__Instructions to follow__
Given the records below, pull every line with the word "dropdown" into the answer.

Stored data entries

▽

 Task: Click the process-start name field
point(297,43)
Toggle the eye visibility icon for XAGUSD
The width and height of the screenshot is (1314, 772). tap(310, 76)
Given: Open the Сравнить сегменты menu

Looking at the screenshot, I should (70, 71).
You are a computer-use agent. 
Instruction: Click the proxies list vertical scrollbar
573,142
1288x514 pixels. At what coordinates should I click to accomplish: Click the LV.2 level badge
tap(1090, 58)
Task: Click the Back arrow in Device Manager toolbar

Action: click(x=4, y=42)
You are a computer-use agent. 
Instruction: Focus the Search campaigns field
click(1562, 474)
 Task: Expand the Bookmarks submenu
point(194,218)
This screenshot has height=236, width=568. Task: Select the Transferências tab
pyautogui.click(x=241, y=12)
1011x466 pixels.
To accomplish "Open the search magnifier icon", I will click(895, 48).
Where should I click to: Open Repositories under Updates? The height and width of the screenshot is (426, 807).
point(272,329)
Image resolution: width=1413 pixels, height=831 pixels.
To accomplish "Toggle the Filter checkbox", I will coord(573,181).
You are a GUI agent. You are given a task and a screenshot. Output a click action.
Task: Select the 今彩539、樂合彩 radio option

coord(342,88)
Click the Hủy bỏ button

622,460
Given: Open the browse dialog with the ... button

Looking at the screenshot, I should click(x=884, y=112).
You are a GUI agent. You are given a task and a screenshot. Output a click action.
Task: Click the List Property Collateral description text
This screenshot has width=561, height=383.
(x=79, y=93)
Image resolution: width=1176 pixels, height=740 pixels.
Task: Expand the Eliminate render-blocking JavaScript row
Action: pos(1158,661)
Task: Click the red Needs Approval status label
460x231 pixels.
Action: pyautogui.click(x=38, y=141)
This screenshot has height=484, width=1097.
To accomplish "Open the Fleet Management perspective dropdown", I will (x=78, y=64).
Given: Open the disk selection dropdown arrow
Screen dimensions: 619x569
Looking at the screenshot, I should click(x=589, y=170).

△

__Written reply__
To accomplish "Open the Fleet Management perspective dropdown", I will (x=78, y=64).
Given: Open the disk selection dropdown arrow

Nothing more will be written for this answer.